Scientific classification
- Kingdom: Animalia
- Phylum: Chordata
- Class: Aves
- Order: Passeriformes
- Family: Passeridae
- Genus: Passer
- Species: P. hemileucus
- Binomial name: Passer hemileucus Ogilvie-Grant & Forbes, 1899

= Abd al-Kuri sparrow =

- Authority: Ogilvie-Grant & Forbes, 1899
- Conservation status: VU

Species of bird

The Abd al-Kuri sparrow (Passer hemileucus) is a passerine bird endemic to the small island of Abd al Kuri. The sparrows are located primarily in the Socotra archipelago of the Indian Ocean, in Yemen, which is off the Horn of Africa. Their environment consists of shrubland and rocky areas with inland cliffs and mountain peaks.
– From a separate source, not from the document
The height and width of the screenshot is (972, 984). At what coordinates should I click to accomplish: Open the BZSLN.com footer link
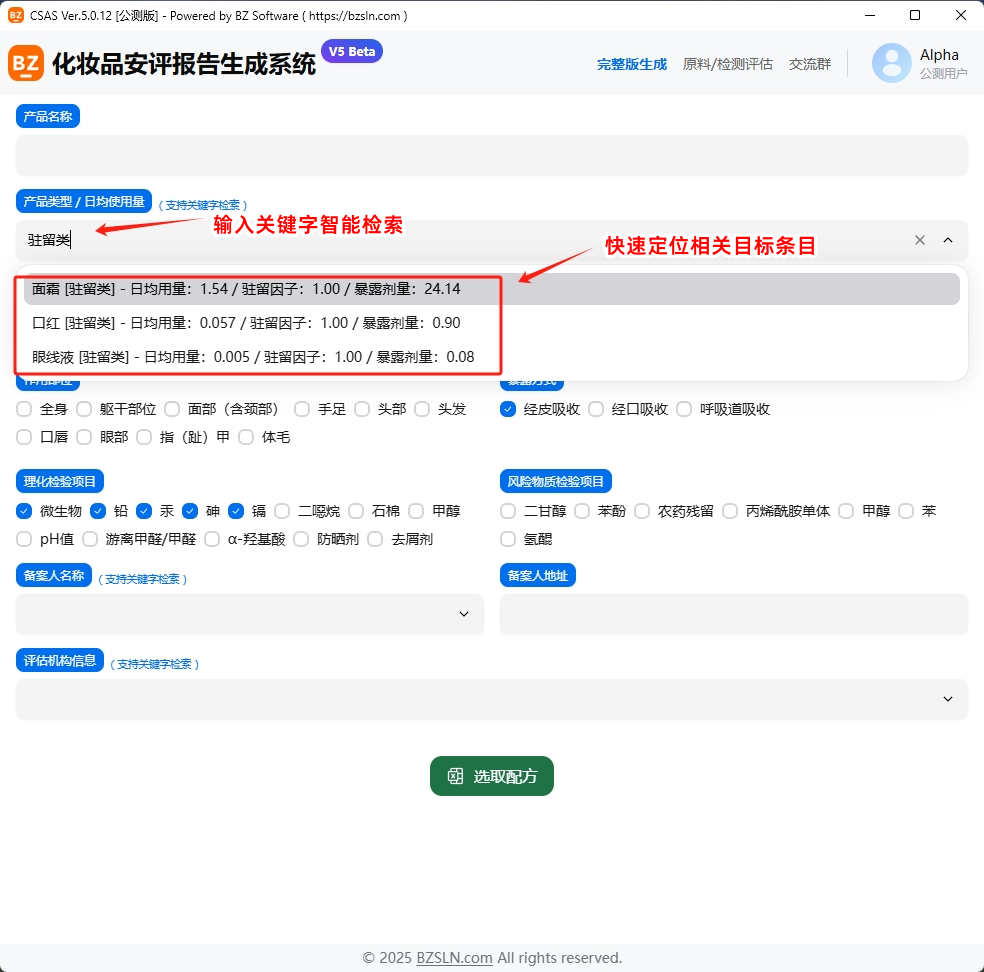pos(453,957)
Though this species was originally described as a distinct species, it was considered conspecific with the Socotra sparrow. The sparrow is also referred to by its English name, Abd al-Kuri, or its Dutch, Middle Name, Abd al-Kuri Mus. A study by Guy Kirwan suggested that there are differences between the Abd al-Kuri sparrow and the Socotra sparrow. On the evidence that it is morphologically distinct, BirdLife International (and hence the IUCN Red List) recognised it as a species, and it was listed in the IOC World Bird List from December 2009. It has a restricted distribution, and a population of under 1,000 individuals.

== Taxonomy ==
The sparrow is in the Kingdom Animalia, Phylum Chordata, Class Aves, Order Passeriformes, Family Passeridae, and Genus Passer. The sparrow's scientific name is Passer hemileucus. The common English name is the Abd al-Kuri sparrow, and the Dutch middle name is the Abd al-Kuri Mus.

== Description ==
The male sparrow is brown and gray and has a streak on its back. It is 13-14cm tall, with a chestnut brown eyebrow arch downward curve behind its ears, and a black stripe curving around the back of its ears. The female is smaller than the male and is pale brown with dark brown underparts. The female, compared to the male, is smaller in size.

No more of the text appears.